NYPD Commissioner William Bratton said city officers are working out of ghastly precinct buildings and that it would cost an astronomical amount of money to fix them.
Testifying for the first time at a City Council budget hearing, Bratton agreed with Councilman James Vacca (D-Bronx), who said that station houses were "deplorable."
"They have been neglected too long and it is just inappropriate to ask professional people to work in those houses. You send a terrible message to the public that you just don't care," Vacca said.
Speaking to reporters later, Bratton used equally strong words to describe the conditions of many police precincts.
"Police stations in the city are deplorable, they are a disgrace, there is no getting around it," Bratton said. "I just came from a city that spent a billion and a half dollars remodeling every one of their facilities and they are first-class superior facilities that reflect the professionalism of that department."
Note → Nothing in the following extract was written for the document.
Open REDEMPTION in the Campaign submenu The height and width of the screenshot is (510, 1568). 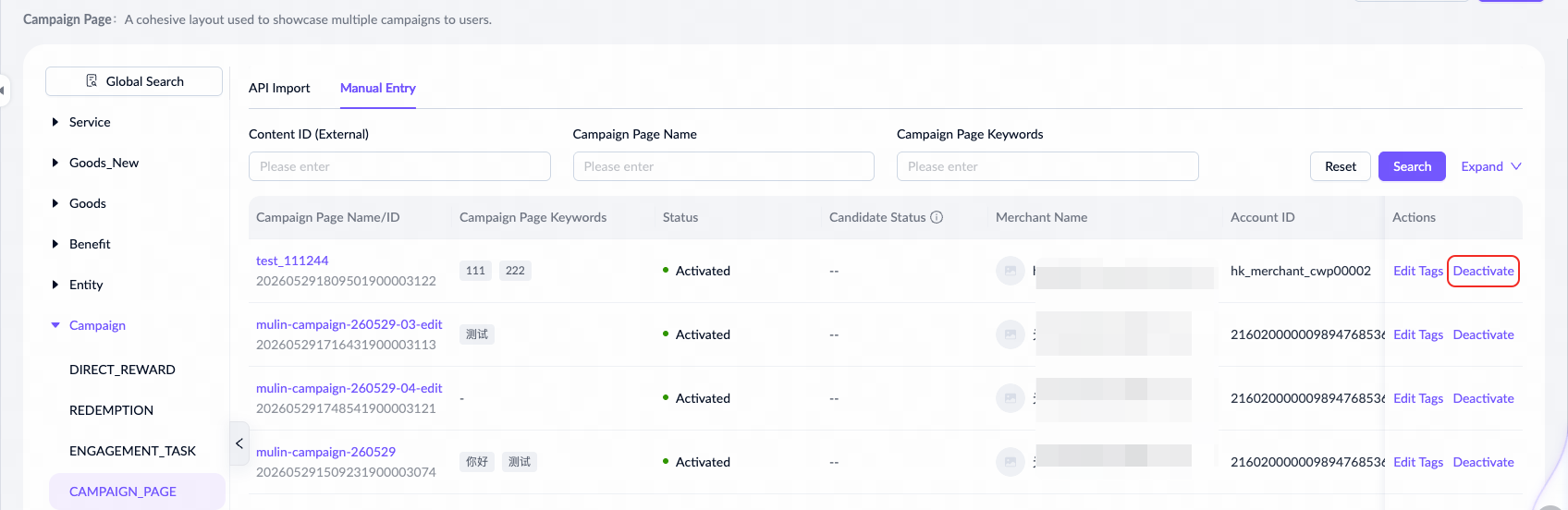111,410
Bratton was chief of police in Los Angeles from 2002 to 2009 and opened 22 new facilities there in that time. He said that a review of the department is underway to determine what it would cost to modernize station houses. Bratton said he thought the cost would be "significant." Some of the precinct houses date to the 19th century, such as the 5th Precinct in Chinatown, which was dedicated in 1881.
Bratton called his first session with the council "congenial" and hoped it would be a harbinger of future relations. He appeared to take an indirect swipe at his predecessor Ray Kelly when he characterized recent relations between the NYPD and the council as strained.
"I think it is clear that this council, this mayor, this police department, want to work together and we intend to," Bratton told reporters. "The fact [that] the meeting this morning was conducted the way it was, was good news for the city. A lot of the contentiousness of the last couple of years that was so divisive, we are in a position to deal with that and heal that."
During the budget hearing, Bratton didn't announce any new initiatives but said that the NYPD will remain at a funded peak head count of 35,437 in fiscal 2015 and beyond. However, because of retirements of officers during the 1990s in the Dinkins administration, Bratton believed 2,100 officers would retire this fiscal year and 1,300 in fiscal 2015.